In full and without changes, output the data.

___ Records for the task ___

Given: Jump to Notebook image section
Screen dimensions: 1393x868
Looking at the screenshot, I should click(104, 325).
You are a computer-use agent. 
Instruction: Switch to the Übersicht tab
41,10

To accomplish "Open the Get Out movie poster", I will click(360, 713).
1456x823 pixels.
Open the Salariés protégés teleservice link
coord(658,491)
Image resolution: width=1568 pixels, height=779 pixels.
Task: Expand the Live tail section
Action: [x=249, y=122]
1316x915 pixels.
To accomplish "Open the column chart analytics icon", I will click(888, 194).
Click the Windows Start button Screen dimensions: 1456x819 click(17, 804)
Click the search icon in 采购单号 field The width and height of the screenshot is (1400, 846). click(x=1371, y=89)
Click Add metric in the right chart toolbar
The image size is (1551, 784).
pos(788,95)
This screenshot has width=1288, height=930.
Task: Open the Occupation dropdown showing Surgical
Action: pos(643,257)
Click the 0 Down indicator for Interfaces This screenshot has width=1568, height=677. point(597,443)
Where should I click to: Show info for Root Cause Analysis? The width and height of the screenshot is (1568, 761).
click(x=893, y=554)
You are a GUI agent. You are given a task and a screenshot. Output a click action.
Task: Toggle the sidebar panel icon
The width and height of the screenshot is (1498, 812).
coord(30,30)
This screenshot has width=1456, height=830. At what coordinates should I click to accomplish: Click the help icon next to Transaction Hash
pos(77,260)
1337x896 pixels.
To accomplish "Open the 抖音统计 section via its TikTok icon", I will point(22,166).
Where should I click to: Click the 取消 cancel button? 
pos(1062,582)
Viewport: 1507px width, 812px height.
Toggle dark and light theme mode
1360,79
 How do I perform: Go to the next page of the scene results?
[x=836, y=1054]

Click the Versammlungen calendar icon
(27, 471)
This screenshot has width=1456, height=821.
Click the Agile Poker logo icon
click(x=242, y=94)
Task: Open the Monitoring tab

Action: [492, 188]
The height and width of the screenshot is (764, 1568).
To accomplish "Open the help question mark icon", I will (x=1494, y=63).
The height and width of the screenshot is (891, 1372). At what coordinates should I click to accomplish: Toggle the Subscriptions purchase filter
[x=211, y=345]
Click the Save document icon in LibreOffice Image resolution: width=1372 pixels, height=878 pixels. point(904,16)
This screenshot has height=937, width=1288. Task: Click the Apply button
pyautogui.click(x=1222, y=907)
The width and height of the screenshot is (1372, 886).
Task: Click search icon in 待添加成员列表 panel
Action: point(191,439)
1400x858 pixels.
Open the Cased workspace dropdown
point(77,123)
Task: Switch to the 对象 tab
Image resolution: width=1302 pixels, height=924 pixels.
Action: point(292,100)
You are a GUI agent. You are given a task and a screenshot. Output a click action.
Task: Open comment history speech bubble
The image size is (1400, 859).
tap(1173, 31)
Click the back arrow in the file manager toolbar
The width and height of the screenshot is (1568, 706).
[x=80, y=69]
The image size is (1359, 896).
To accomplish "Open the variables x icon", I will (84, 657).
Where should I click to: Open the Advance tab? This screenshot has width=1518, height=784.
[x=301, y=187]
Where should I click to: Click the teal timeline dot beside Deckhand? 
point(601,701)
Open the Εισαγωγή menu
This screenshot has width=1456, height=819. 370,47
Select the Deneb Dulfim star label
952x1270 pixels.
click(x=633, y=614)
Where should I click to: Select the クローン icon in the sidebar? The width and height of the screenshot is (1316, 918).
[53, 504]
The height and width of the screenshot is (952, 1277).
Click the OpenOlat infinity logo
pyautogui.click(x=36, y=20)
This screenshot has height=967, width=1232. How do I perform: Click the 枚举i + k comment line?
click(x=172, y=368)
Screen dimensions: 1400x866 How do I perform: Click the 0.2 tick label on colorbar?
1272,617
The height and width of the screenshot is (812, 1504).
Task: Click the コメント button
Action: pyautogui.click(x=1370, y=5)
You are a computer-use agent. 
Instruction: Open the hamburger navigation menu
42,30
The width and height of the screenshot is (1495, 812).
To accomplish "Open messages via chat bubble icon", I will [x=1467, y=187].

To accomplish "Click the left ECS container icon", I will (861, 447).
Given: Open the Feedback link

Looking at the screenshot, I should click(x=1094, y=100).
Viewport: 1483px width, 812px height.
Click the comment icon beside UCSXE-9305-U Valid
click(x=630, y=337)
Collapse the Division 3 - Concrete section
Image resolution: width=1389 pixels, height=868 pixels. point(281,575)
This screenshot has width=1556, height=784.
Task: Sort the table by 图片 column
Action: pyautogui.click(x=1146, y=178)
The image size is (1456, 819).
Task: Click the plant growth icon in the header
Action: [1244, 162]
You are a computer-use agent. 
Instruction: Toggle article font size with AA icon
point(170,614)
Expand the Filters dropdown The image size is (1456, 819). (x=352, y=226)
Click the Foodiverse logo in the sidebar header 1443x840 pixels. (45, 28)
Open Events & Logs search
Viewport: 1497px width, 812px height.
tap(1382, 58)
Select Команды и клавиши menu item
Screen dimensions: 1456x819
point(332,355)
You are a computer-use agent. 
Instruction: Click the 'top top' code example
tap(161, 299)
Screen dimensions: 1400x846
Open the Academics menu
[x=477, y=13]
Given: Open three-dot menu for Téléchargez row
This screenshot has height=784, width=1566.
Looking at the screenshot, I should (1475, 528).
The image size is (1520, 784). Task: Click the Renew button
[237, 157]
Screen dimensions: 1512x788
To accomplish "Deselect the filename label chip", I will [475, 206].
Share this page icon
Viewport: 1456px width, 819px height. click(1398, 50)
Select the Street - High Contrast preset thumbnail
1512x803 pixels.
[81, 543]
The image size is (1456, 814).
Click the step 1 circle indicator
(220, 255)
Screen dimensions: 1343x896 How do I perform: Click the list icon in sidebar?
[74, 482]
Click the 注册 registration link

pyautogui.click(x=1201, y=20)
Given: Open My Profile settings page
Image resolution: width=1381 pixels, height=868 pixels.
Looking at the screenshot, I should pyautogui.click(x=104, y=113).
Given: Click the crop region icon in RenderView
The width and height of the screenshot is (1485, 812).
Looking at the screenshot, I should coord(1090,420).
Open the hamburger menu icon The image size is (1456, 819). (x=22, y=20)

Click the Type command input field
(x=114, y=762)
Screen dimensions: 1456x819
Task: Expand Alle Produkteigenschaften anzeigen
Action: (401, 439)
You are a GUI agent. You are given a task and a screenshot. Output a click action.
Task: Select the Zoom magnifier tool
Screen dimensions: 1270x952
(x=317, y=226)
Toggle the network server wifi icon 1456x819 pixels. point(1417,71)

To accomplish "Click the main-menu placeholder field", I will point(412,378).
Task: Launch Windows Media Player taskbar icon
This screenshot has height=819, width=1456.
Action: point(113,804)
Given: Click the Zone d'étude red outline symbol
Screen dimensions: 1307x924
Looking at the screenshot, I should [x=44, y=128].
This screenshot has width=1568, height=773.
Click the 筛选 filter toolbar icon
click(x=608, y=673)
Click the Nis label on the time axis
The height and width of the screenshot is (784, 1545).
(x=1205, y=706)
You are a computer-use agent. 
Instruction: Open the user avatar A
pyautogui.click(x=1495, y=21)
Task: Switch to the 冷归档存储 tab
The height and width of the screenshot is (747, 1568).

___

- [Solution to this task]
Given: Jump to Notebook image section
Screen dimensions: 1393x868
Looking at the screenshot, I should click(104, 325).
You are a computer-use agent. 
Instruction: Switch to the Übersicht tab
41,10

To accomplish "Open the Get Out movie poster", I will click(360, 713).
1456x823 pixels.
Open the Salariés protégés teleservice link
coord(658,491)
Image resolution: width=1568 pixels, height=779 pixels.
Task: Expand the Live tail section
Action: [x=249, y=122]
1316x915 pixels.
To accomplish "Open the column chart analytics icon", I will click(888, 194).
Click the Windows Start button Screen dimensions: 1456x819 click(17, 804)
Click the search icon in 采购单号 field The width and height of the screenshot is (1400, 846). click(x=1371, y=89)
Click Add metric in the right chart toolbar
The image size is (1551, 784).
pos(788,95)
This screenshot has width=1288, height=930.
Task: Open the Occupation dropdown showing Surgical
Action: pos(643,257)
Click the 0 Down indicator for Interfaces This screenshot has width=1568, height=677. point(597,443)
Where should I click to: Show info for Root Cause Analysis? The width and height of the screenshot is (1568, 761).
click(x=893, y=554)
You are a GUI agent. You are given a task and a screenshot. Output a click action.
Task: Toggle the sidebar panel icon
The width and height of the screenshot is (1498, 812).
coord(30,30)
This screenshot has width=1456, height=830. At what coordinates should I click to accomplish: Click the help icon next to Transaction Hash
pos(77,260)
1337x896 pixels.
To accomplish "Open the 抖音统计 section via its TikTok icon", I will point(22,166).
Where should I click to: Click the 取消 cancel button? 
pos(1062,582)
Viewport: 1507px width, 812px height.
Toggle dark and light theme mode
1360,79
 How do I perform: Go to the next page of the scene results?
[x=836, y=1054]

Click the Versammlungen calendar icon
(27, 471)
This screenshot has width=1456, height=821.
Click the Agile Poker logo icon
click(x=242, y=94)
Task: Open the Monitoring tab

Action: [492, 188]
The height and width of the screenshot is (764, 1568).
To accomplish "Open the help question mark icon", I will (x=1494, y=63).
The height and width of the screenshot is (891, 1372). At what coordinates should I click to accomplish: Toggle the Subscriptions purchase filter
[x=211, y=345]
Click the Save document icon in LibreOffice Image resolution: width=1372 pixels, height=878 pixels. point(904,16)
This screenshot has height=937, width=1288. Task: Click the Apply button
pyautogui.click(x=1222, y=907)
The width and height of the screenshot is (1372, 886).
Task: Click search icon in 待添加成员列表 panel
Action: point(191,439)
1400x858 pixels.
Open the Cased workspace dropdown
point(77,123)
Task: Switch to the 对象 tab
Image resolution: width=1302 pixels, height=924 pixels.
Action: point(292,100)
You are a GUI agent. You are given a task and a screenshot. Output a click action.
Task: Open comment history speech bubble
The image size is (1400, 859).
tap(1173, 31)
Click the back arrow in the file manager toolbar
The width and height of the screenshot is (1568, 706).
[x=80, y=69]
The image size is (1359, 896).
To accomplish "Open the variables x icon", I will (84, 657).
Where should I click to: Open the Advance tab? This screenshot has width=1518, height=784.
[x=301, y=187]
Where should I click to: Click the teal timeline dot beside Deckhand? 
point(601,701)
Open the Εισαγωγή menu
This screenshot has width=1456, height=819. 370,47
Select the Deneb Dulfim star label
952x1270 pixels.
click(x=633, y=614)
Where should I click to: Select the クローン icon in the sidebar? The width and height of the screenshot is (1316, 918).
[53, 504]
The height and width of the screenshot is (952, 1277).
Click the OpenOlat infinity logo
pyautogui.click(x=36, y=20)
This screenshot has height=967, width=1232. How do I perform: Click the 枚举i + k comment line?
click(x=172, y=368)
Screen dimensions: 1400x866 How do I perform: Click the 0.2 tick label on colorbar?
1272,617
The height and width of the screenshot is (812, 1504).
Task: Click the コメント button
Action: pyautogui.click(x=1370, y=5)
You are a computer-use agent. 
Instruction: Open the hamburger navigation menu
42,30
The width and height of the screenshot is (1495, 812).
To accomplish "Open messages via chat bubble icon", I will [x=1467, y=187].

To accomplish "Click the left ECS container icon", I will (861, 447).
Given: Open the Feedback link

Looking at the screenshot, I should click(x=1094, y=100).
Viewport: 1483px width, 812px height.
Click the comment icon beside UCSXE-9305-U Valid
click(x=630, y=337)
Collapse the Division 3 - Concrete section
Image resolution: width=1389 pixels, height=868 pixels. point(281,575)
This screenshot has width=1556, height=784.
Task: Sort the table by 图片 column
Action: pyautogui.click(x=1146, y=178)
The image size is (1456, 819).
Task: Click the plant growth icon in the header
Action: [1244, 162]
You are a computer-use agent. 
Instruction: Toggle article font size with AA icon
point(170,614)
Expand the Filters dropdown The image size is (1456, 819). (x=352, y=226)
Click the Foodiverse logo in the sidebar header 1443x840 pixels. (45, 28)
Open Events & Logs search
Viewport: 1497px width, 812px height.
tap(1382, 58)
Select Команды и клавиши menu item
Screen dimensions: 1456x819
point(332,355)
You are a computer-use agent. 
Instruction: Click the 'top top' code example
tap(161, 299)
Screen dimensions: 1400x846
Open the Academics menu
[x=477, y=13]
Given: Open three-dot menu for Téléchargez row
This screenshot has height=784, width=1566.
Looking at the screenshot, I should (1475, 528).
The image size is (1520, 784). Task: Click the Renew button
[237, 157]
Screen dimensions: 1512x788
To accomplish "Deselect the filename label chip", I will [475, 206].
Share this page icon
Viewport: 1456px width, 819px height. click(1398, 50)
Select the Street - High Contrast preset thumbnail
1512x803 pixels.
[81, 543]
The image size is (1456, 814).
Click the step 1 circle indicator
(220, 255)
Screen dimensions: 1343x896 How do I perform: Click the list icon in sidebar?
[74, 482]
Click the 注册 registration link

pyautogui.click(x=1201, y=20)
Given: Open My Profile settings page
Image resolution: width=1381 pixels, height=868 pixels.
Looking at the screenshot, I should pyautogui.click(x=104, y=113).
Given: Click the crop region icon in RenderView
The width and height of the screenshot is (1485, 812).
Looking at the screenshot, I should coord(1090,420).
Open the hamburger menu icon The image size is (1456, 819). (x=22, y=20)

Click the Type command input field
(x=114, y=762)
Screen dimensions: 1456x819
Task: Expand Alle Produkteigenschaften anzeigen
Action: (401, 439)
You are a GUI agent. You are given a task and a screenshot. Output a click action.
Task: Select the Zoom magnifier tool
Screen dimensions: 1270x952
(x=317, y=226)
Toggle the network server wifi icon 1456x819 pixels. point(1417,71)

To accomplish "Click the main-menu placeholder field", I will point(412,378).
Task: Launch Windows Media Player taskbar icon
This screenshot has height=819, width=1456.
Action: point(113,804)
Given: Click the Zone d'étude red outline symbol
Screen dimensions: 1307x924
Looking at the screenshot, I should [x=44, y=128].
This screenshot has width=1568, height=773.
Click the 筛选 filter toolbar icon
click(x=608, y=673)
Click the Nis label on the time axis
The height and width of the screenshot is (784, 1545).
(x=1205, y=706)
You are a computer-use agent. 
Instruction: Open the user avatar A
pyautogui.click(x=1495, y=21)
Task: Switch to the 冷归档存储 tab
The height and width of the screenshot is (747, 1568).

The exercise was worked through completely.